Obiettivo 1:
Rispondi alle domande seguenti in base all'estratto.
(a) Quale software fa da media server?
(b) Quante truss ci sono e in che posizione?
(c) Per quali effetti si usano gli Sharpy?
Obiettivo 2:
Indica se ciascuna affermazione concorda con l'estratto e cita le parole che lo stabiliscono.
(a) Il video è controllato tramite ArtNet.
(b) Nello show gli Sharpy vengono usati molto.
(c) Al teatro si chiede una ventina di sagomatori frontali.

Estratto del testo:
□ □ □ □ □
Tutto lo spettacolo è controllato da una console grandMA2 Light. Il video, in particolare, è controllato tramite ArtNet, usando il software Resolume Arena come media server. Questo lo uso come player, ma anche per creare delle maschere, per fare sparire la geometria quadrata ogni tanto, giusto per varietà. È tutta grafica, ovviamente, un po’ per scelta ma anche per adattarmi alla bassa risoluzione dei LED.

Colgo l’occasione per ringraziare i ragazzi – Eric Badanai e Andrea Vendrame – che si prendono cura del montaggio di questi pannelli, un compito delicato, nel senso che i pannelli sono tutti separati da cordini tagliati su misura. Imput Studio ci ha mandato questi due ragazzi per luci e video che sono davvero molto bravi a sopportarmi. Devo ringraziare anche Daniele Serra, sempre di Imput Studio, che ha collaudato tutto il sistema di controllo, la rete ArtNet per il media server e la fibra ottica che manda il segnale verso il palco.

Quali proiettori avete scelto?

Non ci sono tanti corpi illuminanti: sono solo due truss, una frontale ed una dietro. Sono tutti Mac Aura più quattro Sharpy, tutti leggeri. Gli Sharpy vengono usati poco, per i disco-ball e quel genere di effetti, perché non sarebbero altrimenti corretti nell’atmosfera dello show. Cerchiamo di chiedere le truss sul posto, anche per non appesantire molto il lavoro della giornata.

Poi a terra ci sono gli SGM P-5, dei PAR LED e degli ETC S4 PAR per un po’ di aiuto sulle facce. Al teatro chiediamo una decina di sagomatori frontali per i piazzati sulla band, visto che si muovono abbastanza.

Cosa ci dici delle “casse” sotto i sintetizzatori?
□ □ □ □ □
Righe:
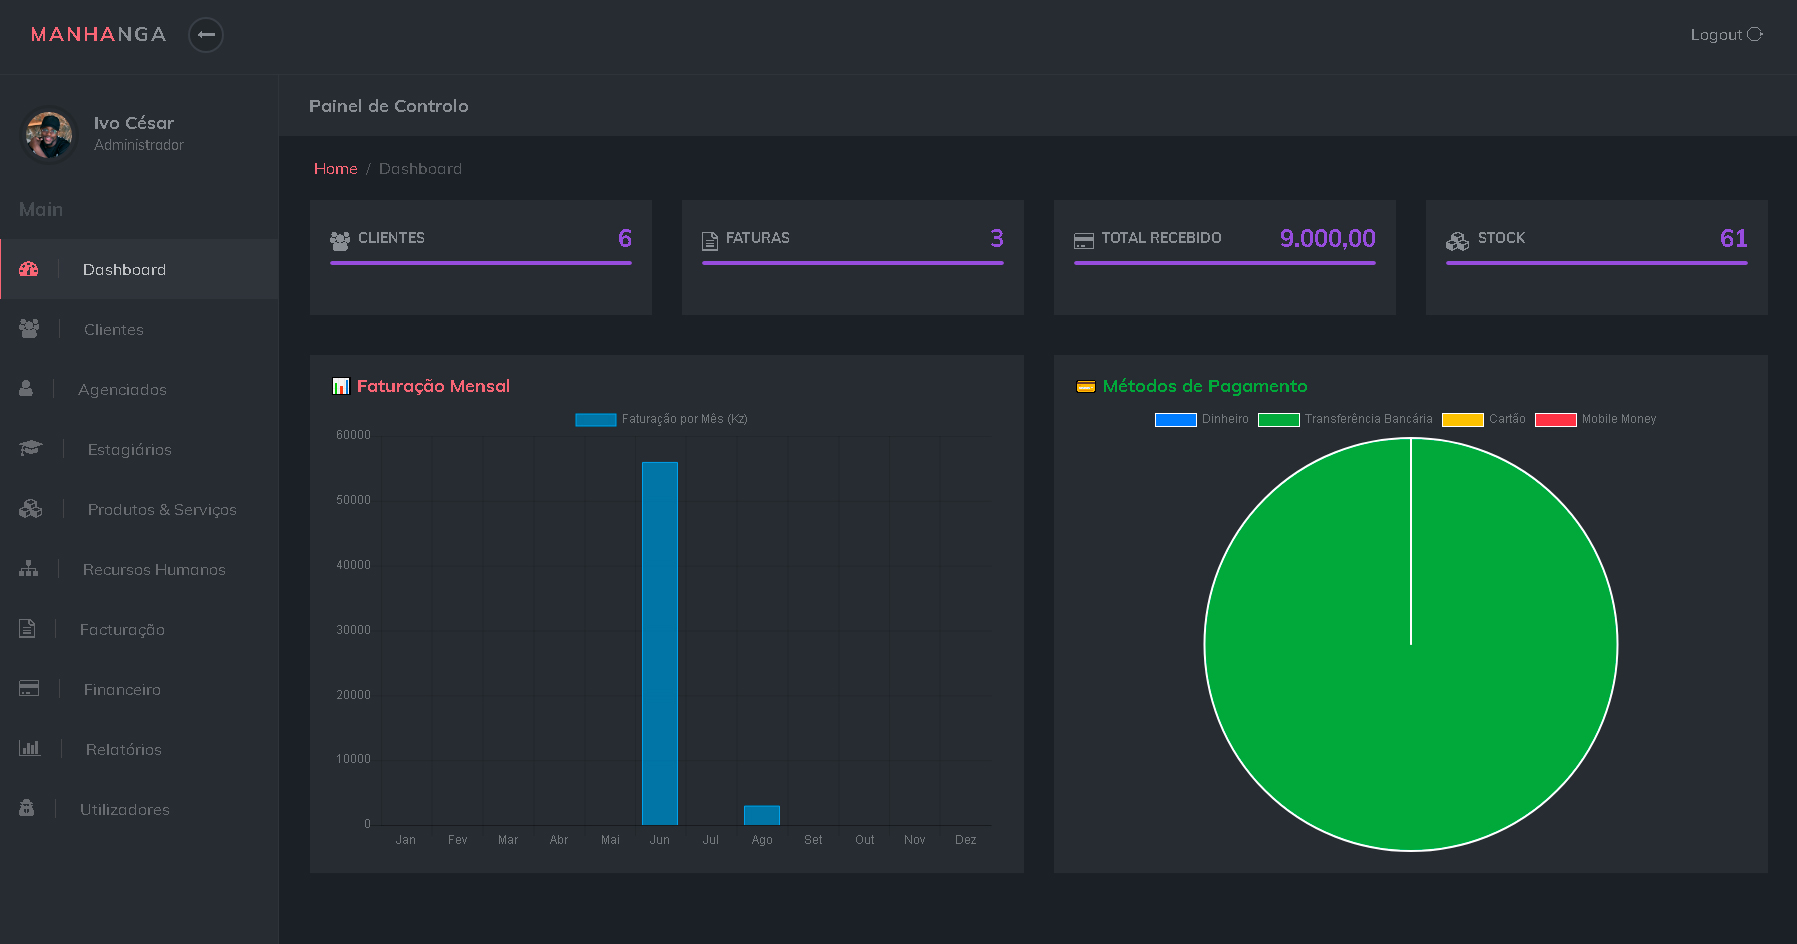The width and height of the screenshot is (1797, 944).
Task: Click the Dashboard gauge icon in sidebar
Action: pyautogui.click(x=29, y=269)
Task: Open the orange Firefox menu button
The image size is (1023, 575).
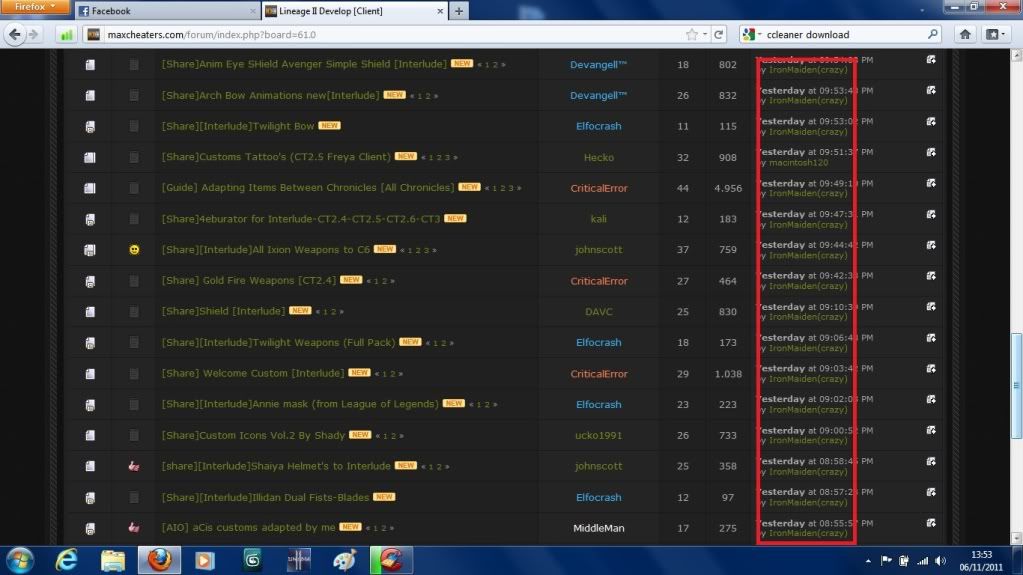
□ □ □ □ □
Soluzione scritta 1:
(a) Resolume Arena.
(b) Due: una frontale e una dietro.
(c) Per i disco-ball e quel genere di effetti.

Soluzione scritta 2:
(a) Sì: "Il video, in particolare, è controllato tramite ArtNet".
(b) No: "Gli Sharpy vengono usati poco".
(c) No: "Al teatro chiediamo una decina di sagomatori frontali".